*** RAW DATA ***

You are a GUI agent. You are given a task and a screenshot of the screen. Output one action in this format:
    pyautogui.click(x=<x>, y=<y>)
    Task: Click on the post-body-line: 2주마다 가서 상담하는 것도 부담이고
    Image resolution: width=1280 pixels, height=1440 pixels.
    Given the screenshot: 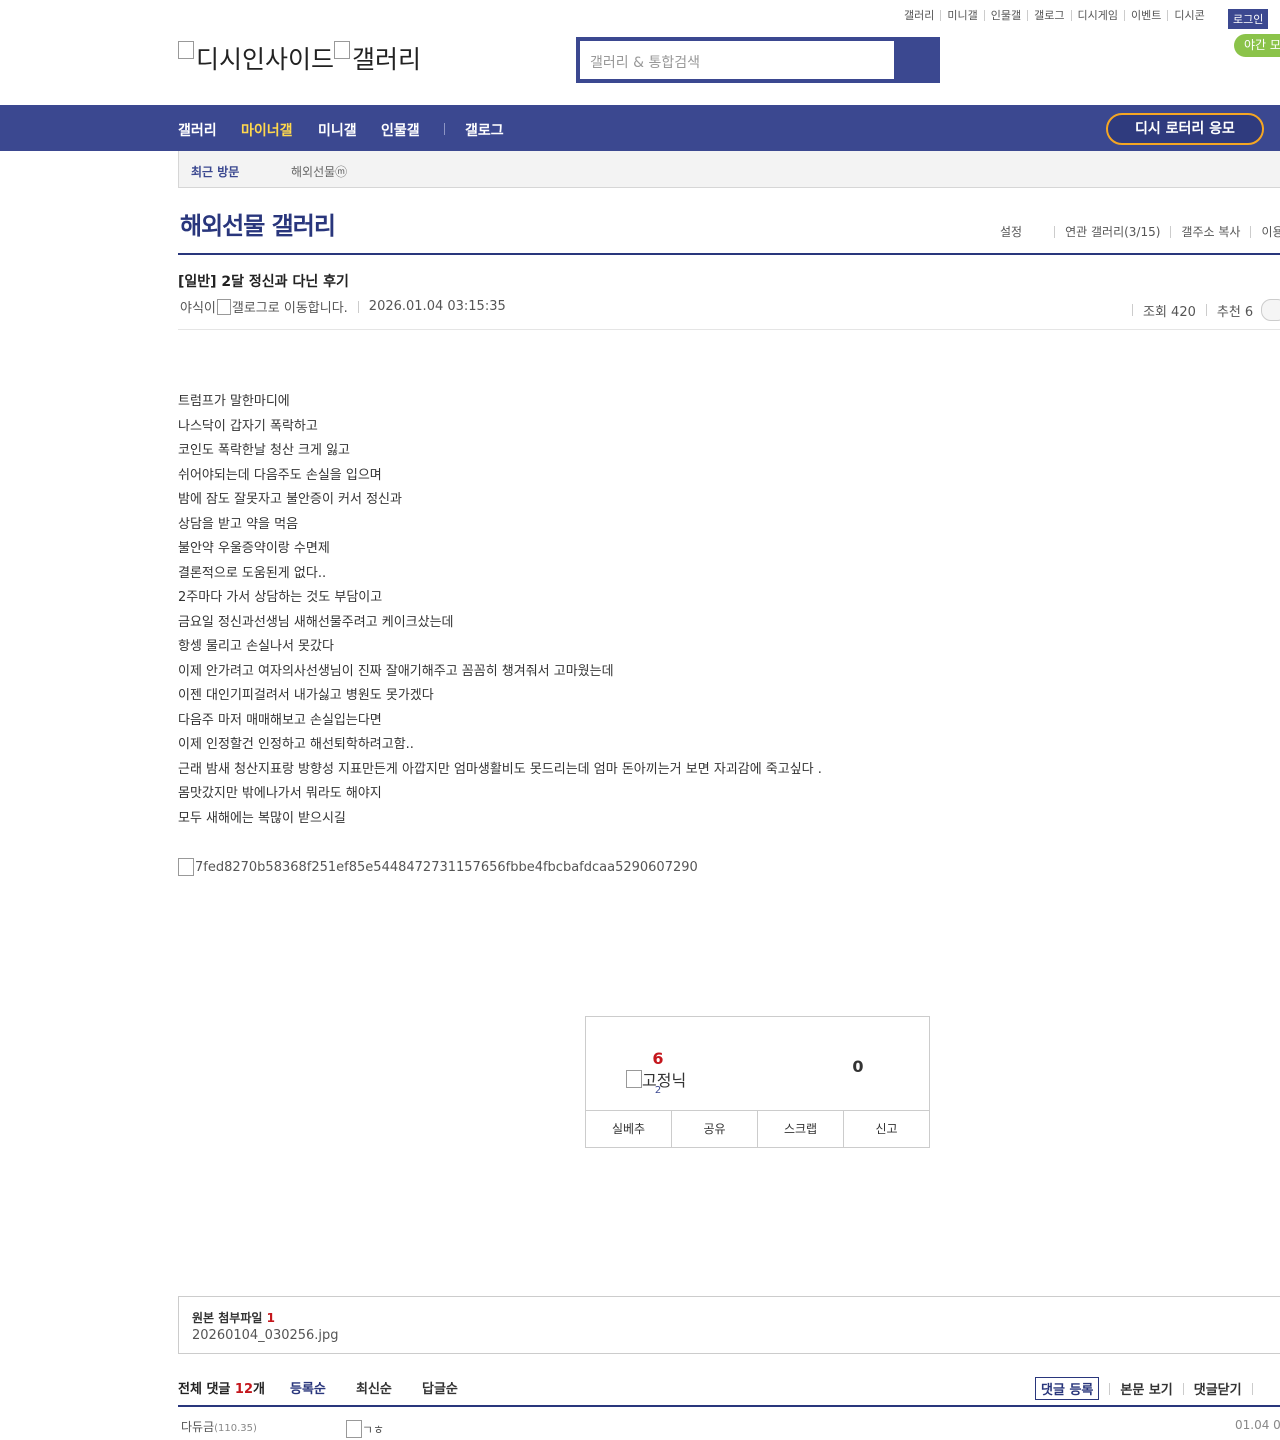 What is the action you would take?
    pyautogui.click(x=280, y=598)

*** End of RAW DATA ***

WHAT YOU ARE ASKED TO DO:
Print the material verbatim, starting at its first line and continuing through the line containing "Image resolution: width=1280". Include both of these lines.

WRITTEN ANSWER:
You are a GUI agent. You are given a task and a screenshot of the screen. Output one action in this format:
    pyautogui.click(x=<x>, y=<y>)
    Task: Click on the post-body-line: 2주마다 가서 상담하는 것도 부담이고
    Image resolution: width=1280 pixels, height=1440 pixels.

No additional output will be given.